The second gallery focuses on a nearly monochromatic group of works on paper in layers of oil stick, ink, charcoal, acrylic, and spray paint. Crews-Chubb often produces studies at the end of a series, rather than at the preparatory stage. These six drawings act as a coda to the Immortals series created for the artist’s first major institutional exhibition at the Ashmolean Museum, which opened in July this year. The Immortals focus on the repetitive return to the human form in art through the millennia, particularly in representations of gods and deities. The repetition of a generalized or hybridized human figure in Crews-Chubb’s own work lends an immortality to the mortal, connecting the contemporary with the ancient.
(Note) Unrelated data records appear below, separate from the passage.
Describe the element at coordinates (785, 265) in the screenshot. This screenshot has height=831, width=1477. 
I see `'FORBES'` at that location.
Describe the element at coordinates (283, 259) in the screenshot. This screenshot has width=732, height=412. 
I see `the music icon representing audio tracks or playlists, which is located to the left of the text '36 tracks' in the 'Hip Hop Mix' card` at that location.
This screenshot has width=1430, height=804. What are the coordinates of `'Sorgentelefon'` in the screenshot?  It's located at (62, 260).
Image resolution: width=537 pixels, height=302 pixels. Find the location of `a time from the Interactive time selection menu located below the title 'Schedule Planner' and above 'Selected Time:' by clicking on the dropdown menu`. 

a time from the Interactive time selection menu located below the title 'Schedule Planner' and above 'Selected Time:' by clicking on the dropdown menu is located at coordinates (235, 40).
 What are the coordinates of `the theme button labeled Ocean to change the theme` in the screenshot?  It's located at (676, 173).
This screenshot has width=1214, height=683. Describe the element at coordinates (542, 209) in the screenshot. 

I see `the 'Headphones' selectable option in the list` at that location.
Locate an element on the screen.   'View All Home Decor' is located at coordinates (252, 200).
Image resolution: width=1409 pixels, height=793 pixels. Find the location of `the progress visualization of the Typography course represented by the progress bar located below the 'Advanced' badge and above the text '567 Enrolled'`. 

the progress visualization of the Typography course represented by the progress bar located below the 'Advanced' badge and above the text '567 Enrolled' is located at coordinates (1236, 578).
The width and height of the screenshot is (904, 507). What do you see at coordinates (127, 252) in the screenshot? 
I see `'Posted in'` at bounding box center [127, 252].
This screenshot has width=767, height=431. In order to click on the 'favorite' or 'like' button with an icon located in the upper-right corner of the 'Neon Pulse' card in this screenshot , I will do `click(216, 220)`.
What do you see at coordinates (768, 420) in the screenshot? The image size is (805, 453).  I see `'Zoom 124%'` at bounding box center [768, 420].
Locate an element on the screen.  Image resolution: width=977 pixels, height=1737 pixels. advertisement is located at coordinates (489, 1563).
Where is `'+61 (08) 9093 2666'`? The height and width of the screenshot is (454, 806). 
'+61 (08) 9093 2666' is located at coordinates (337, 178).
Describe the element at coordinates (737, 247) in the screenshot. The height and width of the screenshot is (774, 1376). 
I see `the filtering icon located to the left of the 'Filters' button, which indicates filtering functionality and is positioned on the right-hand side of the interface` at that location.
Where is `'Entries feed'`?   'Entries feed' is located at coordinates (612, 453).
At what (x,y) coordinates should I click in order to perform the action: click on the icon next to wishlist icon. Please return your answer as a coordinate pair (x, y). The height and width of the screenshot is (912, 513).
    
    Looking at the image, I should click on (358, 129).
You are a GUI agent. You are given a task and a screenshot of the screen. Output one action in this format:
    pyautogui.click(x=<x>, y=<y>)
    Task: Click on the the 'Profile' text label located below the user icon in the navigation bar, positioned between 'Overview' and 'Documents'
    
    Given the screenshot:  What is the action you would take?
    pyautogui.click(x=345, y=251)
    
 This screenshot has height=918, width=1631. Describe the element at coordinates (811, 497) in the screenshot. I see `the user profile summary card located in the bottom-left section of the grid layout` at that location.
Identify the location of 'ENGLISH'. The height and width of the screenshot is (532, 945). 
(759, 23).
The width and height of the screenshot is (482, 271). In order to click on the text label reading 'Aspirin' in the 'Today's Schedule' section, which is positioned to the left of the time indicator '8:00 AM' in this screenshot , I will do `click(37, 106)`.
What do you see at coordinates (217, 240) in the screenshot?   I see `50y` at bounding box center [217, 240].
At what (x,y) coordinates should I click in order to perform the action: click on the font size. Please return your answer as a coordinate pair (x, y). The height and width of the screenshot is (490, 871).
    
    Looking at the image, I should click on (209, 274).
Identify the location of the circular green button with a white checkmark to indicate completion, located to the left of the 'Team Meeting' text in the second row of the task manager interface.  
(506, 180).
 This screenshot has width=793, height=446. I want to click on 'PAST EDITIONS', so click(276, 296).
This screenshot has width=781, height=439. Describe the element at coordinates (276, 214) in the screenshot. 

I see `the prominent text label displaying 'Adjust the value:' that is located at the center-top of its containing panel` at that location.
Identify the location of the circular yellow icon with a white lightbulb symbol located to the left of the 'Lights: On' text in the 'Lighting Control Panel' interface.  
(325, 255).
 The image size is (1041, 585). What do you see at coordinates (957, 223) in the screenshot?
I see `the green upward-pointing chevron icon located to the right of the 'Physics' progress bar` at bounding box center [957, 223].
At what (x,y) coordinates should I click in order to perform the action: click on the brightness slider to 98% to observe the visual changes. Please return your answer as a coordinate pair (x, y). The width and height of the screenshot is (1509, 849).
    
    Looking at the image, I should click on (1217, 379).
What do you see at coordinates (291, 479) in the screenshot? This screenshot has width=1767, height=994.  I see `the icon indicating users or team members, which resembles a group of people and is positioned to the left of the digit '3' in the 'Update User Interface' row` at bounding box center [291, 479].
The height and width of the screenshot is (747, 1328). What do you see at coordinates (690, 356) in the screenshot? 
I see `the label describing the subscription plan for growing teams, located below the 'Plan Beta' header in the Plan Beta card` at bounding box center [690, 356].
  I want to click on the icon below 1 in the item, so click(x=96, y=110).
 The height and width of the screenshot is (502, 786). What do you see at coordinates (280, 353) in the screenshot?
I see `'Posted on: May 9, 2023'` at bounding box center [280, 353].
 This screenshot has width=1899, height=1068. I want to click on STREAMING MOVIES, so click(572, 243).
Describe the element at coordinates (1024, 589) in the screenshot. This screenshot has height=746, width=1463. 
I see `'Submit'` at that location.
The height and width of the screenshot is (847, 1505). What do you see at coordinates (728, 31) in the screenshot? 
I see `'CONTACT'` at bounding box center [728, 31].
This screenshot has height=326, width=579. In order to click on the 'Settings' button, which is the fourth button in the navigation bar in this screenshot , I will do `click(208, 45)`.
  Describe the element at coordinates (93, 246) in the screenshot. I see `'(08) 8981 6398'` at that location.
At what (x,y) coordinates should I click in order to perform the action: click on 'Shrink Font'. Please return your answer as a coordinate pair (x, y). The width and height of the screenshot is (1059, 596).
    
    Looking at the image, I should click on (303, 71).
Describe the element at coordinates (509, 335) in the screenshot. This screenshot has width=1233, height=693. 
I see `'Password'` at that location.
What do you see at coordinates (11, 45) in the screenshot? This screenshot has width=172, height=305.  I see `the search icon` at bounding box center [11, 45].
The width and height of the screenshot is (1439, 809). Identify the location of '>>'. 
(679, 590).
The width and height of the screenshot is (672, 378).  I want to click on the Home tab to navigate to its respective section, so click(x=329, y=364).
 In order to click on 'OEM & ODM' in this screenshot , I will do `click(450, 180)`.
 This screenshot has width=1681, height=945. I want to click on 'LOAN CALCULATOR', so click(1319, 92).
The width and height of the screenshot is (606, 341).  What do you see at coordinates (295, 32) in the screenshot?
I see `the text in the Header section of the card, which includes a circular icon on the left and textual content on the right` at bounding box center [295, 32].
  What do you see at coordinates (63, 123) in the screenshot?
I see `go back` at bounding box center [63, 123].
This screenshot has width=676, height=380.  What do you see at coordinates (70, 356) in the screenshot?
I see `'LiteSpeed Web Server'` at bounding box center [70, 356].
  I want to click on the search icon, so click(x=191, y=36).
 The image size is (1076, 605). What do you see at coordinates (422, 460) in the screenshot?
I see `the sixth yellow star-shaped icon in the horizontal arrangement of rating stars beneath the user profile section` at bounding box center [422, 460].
In these studies, stripped of his usual bright palette and ornate layering, Crews-Chubb analyzes the Immortals in order to find new compositions for future work. In these pared-down works, the careful balancing act at work in the paintings between contrived and uncontrived, recognizable and unrecognizable, comes to the fore.
The motif of the figure in the artist’s oeuvre functions as a structural device to explore abstract mark making. Crews-Chubb has observed, “I think that there is a lot of tension in my work; tension between the figurative and the abstract, between the material and the image.” That tension between abstraction and figuration takes cues from 20th Century modernist masters like Willem de Kooning and Georg Baselitz, who also used stylized figural motifs as a through-line in their highly experimental practices. In these smaller black-and-white studies, the framing device of the figure becomes less recognizable than in Crews-Chubb’s monumental paintings. The disparity between the two spaces highlights the drama of conflicting forces balanced in these Statuesque paintings. As the artist notes, “the figure-as-motif somehow controls the chaos.”
Daniel Crews-Chubb’s (b. 1984, Northampton, England; based in London, England) work is represented in the permanent collections of the Denver Art Museum, Denver CO; The Long Museum, Shanghai, China; Institute of Contemporary Art, Miami, FL; The Beth Rudin DeWoody Collection New York, NY; The Bunker Art Space, West Palm Beach, FL; The CC Foundation, Shanghai, China; Hall Art Foundation, New York, NY; Saatchi Gallery, London, UK; Chu Foundation 譽婷堂, Hong Kong; Deighton Family Collection, London, UK; Space K, Seoul, South Korea; Taylor Collection, Denver, CO; Longlati Foundation, Shanghai, China and Modern Forms Collection, London, UK. Crews-Chubb’s first institutional installation opened in June 2021 at the Wellington Arch, London, UK and his first major institutional exhibition opened in July 2023 at the Ashmolean Museum, Oxford, UK. He studied at Turps Art School, London and Chelsea College of Arts, London. He was awarded the Beers Contemporary Award for Emerging Art in 2014.